Skip to content

Prompt Delivery Downstream Validation

Downstream prompt-delivery validation covers representative delegated-workflow shapes used by Simard, RabbitHole, recipes, and subprocess agents. The tests validate that prompts are handled as data, not shell code, and that long or nested prompts survive the launcher boundary.

Validation commands

Run the prompt-delivery suite:

cargo test -p amplihack-utils --test prompt_delivery_downstream
cargo test -p amplihack-launcher prompt_delivery

Run the same scenarios through recipe-like subprocess dispatch:

AMPLIHACK_PROMPT_DELIVERY=auto \
  cargo test -p amplihack-cli workflow_prompt_delivery_downstream

The tests do not require private Simard or RabbitHole repositories. They use minimal local fixtures that model the same prompt shapes: nested instructions, large task descriptions, shell-sensitive strings, and delegated subprocess launches.

Scenario coverage

Scenario Contract
Multiline task prompt Newlines, Markdown fences, and numbered steps are preserved exactly.
Nested workflow instructions Inner instructions remain prompt data and do not rewrite launcher behavior.
Shell-sensitive payload Strings containing $HOME, backticks, quotes, semicolons, pipes, and command substitutions are not shell-evaluated.

GOAL
In the prompt-delivery validation page, why don't the tests need the private Simard or RabbitHole repositories? Answer in one to three sentences.

INFORMATION PROVIDED
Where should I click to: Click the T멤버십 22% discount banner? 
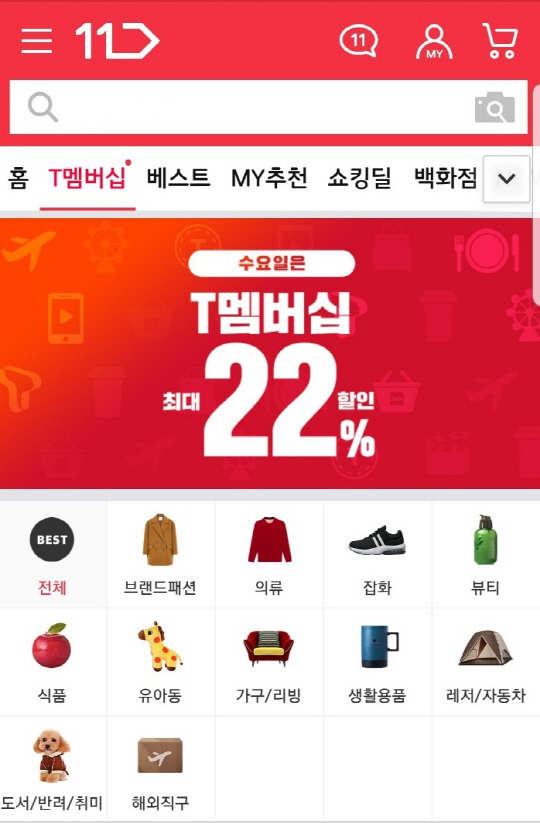click(270, 353)
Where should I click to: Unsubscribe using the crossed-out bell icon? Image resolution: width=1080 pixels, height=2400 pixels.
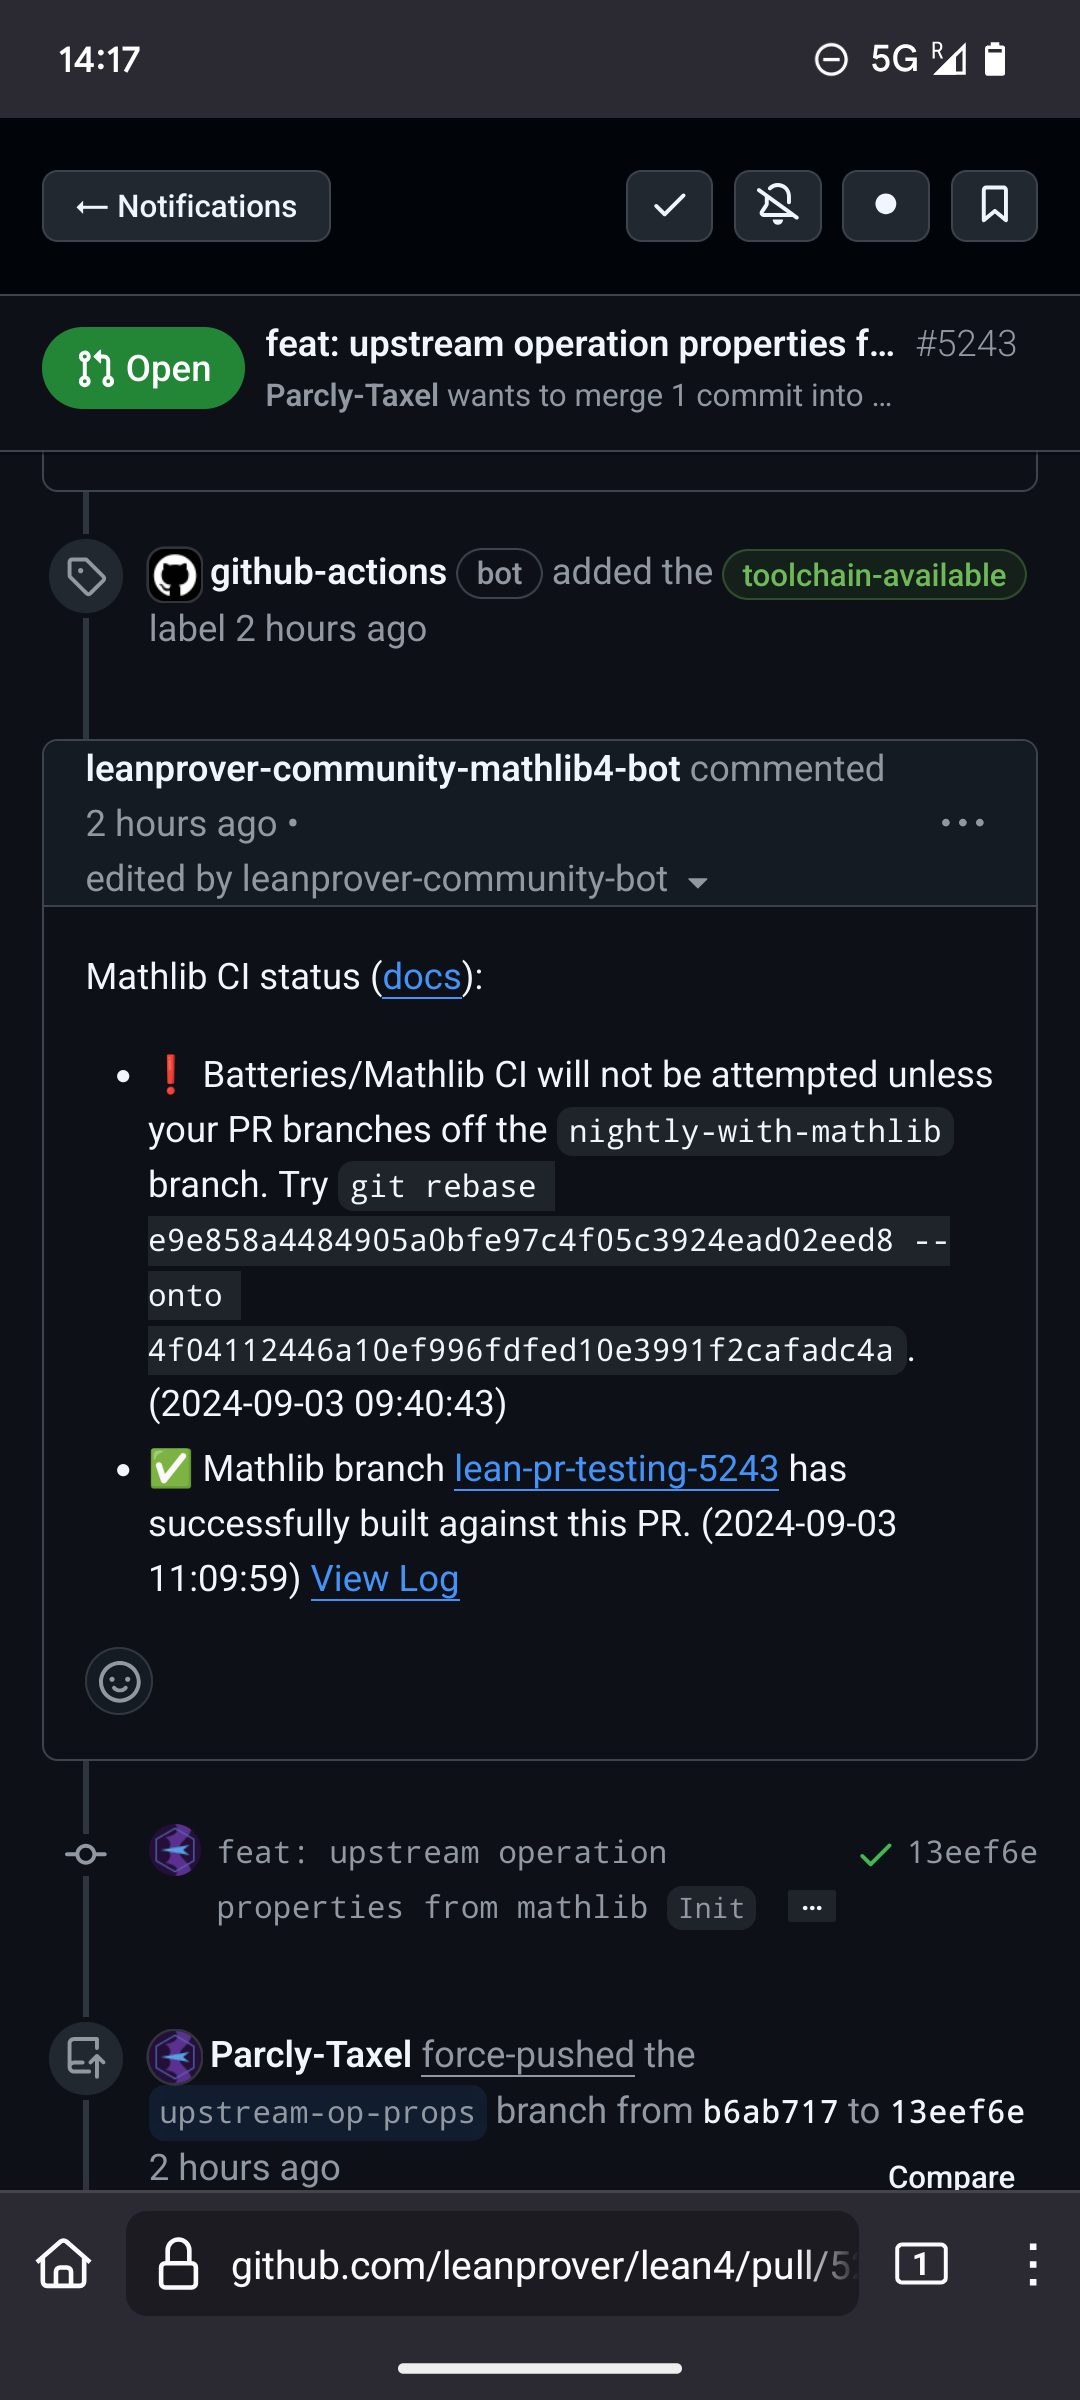[777, 206]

TASK RESPONSE
The tests run on minimal local fixtures that model the same prompt shapes those projects use. These shapes are nested instructions, large task descriptions, shell-sensitive strings, and delegated subprocess launches.